When I was asked what I was doing to get the results I was getting, I told them that I was just exercising. (Early on, I changed very few eating habits). Often they would tell me how they were too old or that they preferred to diet instead of exercise. I wanted to turn it back around on them and ask them who was getting better results, but I refrained.
It may be true that men lose weight easier than women, but I did not see any of them working as hard as I did. I did not see them walking in the neighborhood drenched in sweat. When I later joined an exercise group at a local park I noticed that many of the people in the group were showing up every day, but not physically engaged.

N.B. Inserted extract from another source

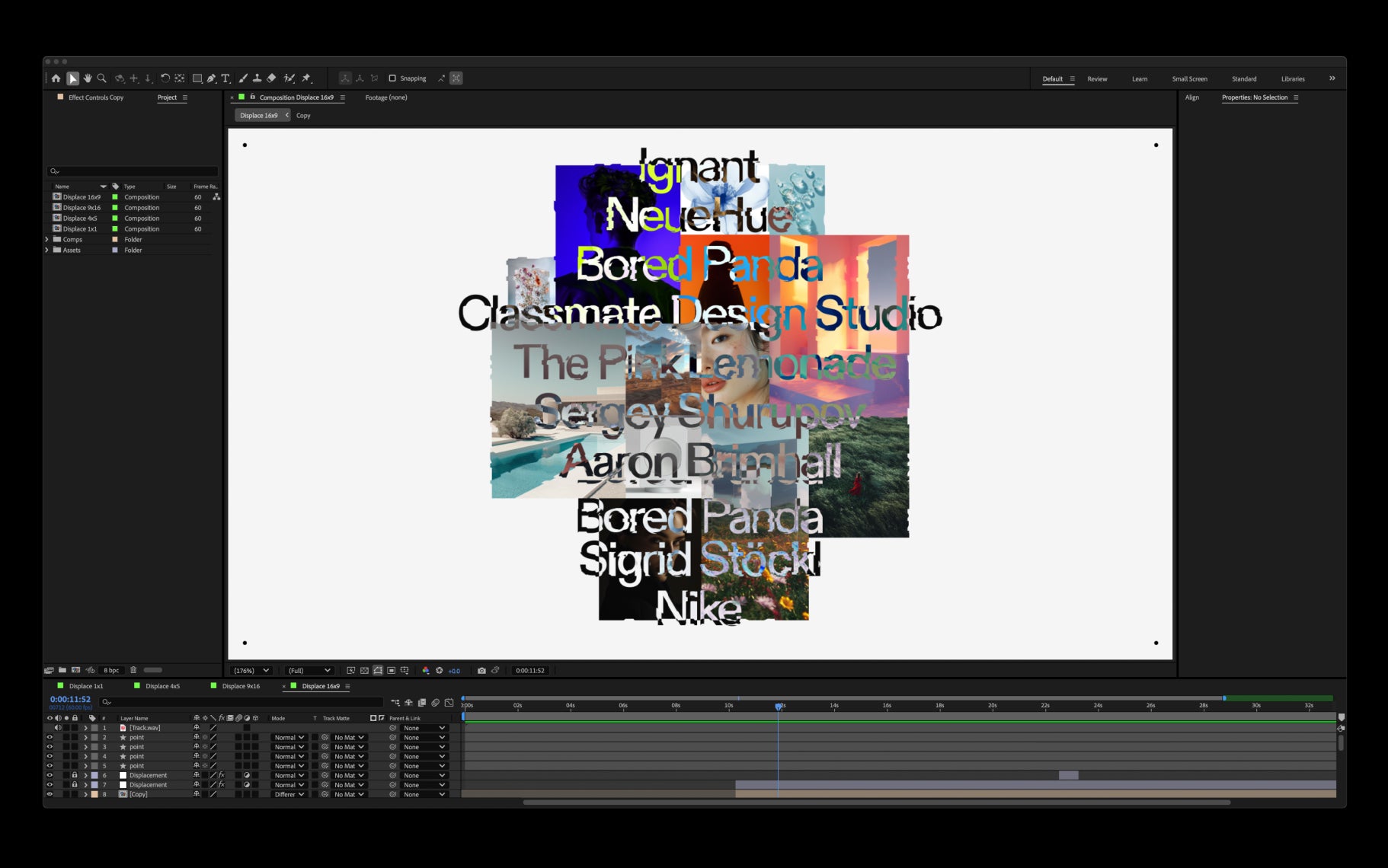
Task: Select the Horizontal Type tool
Action: (x=225, y=78)
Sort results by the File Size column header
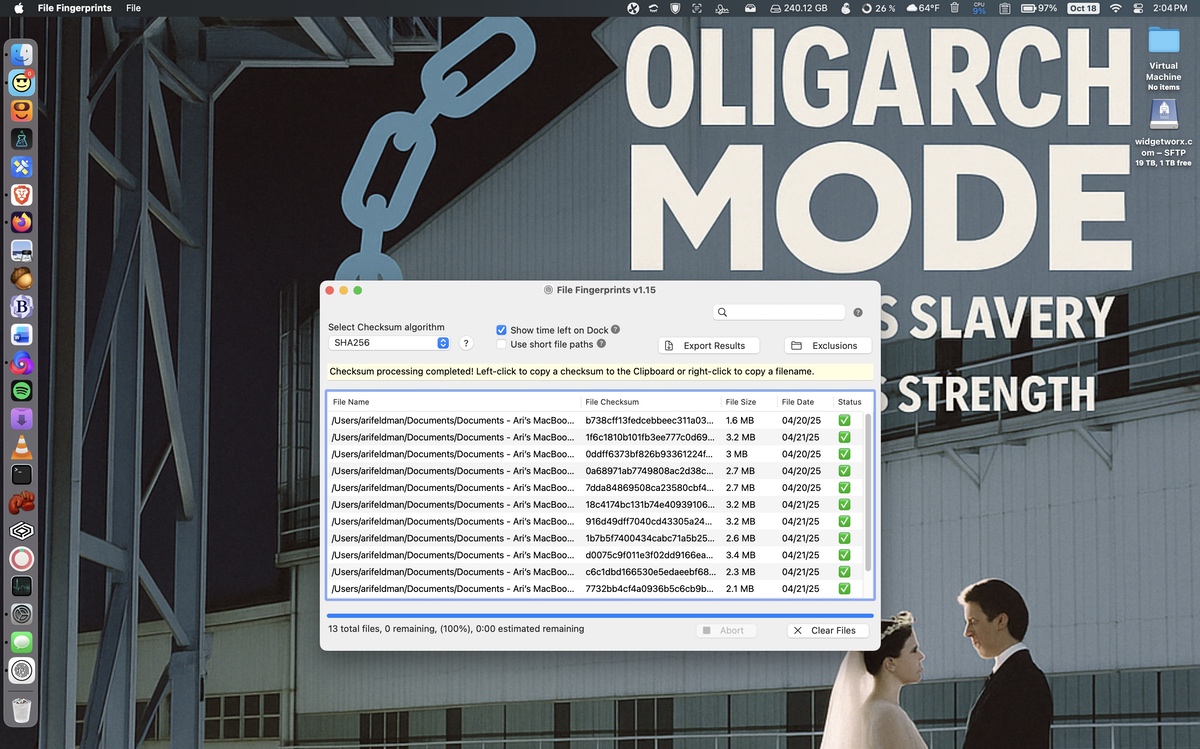The height and width of the screenshot is (749, 1200). pos(741,402)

They were going through the motion, but were not putting forth the effort to make the exercise work for them. I only remember 1 lady who ever lost weight in that group. It wasn’t because the teacher was doing a poor job (I lost over 50 lbs. under her), but it was because the students were not putting out the effort that it took to get the results they said they wanted.
You cannot get in shape without effort. However, let me encourage you that you don’t have to spend 20 hours a week in exercise. If you are at a constant weight now and you change nothing in your eating habits, but add walking 30 minutes a day to your routine, you will lose weight. It is a matter of using more energy (calories) than you consume. If that 30 minutes a day has to be scaled back to 10 minutes, you will still lose weight, just at a slower pace.
What Exercises? What Food?
I will talk about that in my next post. Thanks for the comments here and at Facebook. Also thank you for the personal messages that this has been helpful and encouraging. While I have talked about many of my activities in the past on the blog, I have never shared everything. It seemed too personal at the time. However it is helping to encourage me to ramp up my effort and stop hiding behind a couple of recent injuries. I will find a way to work around these issues and get back in the shape that will help me effectively do the ministry the Lord has called me to.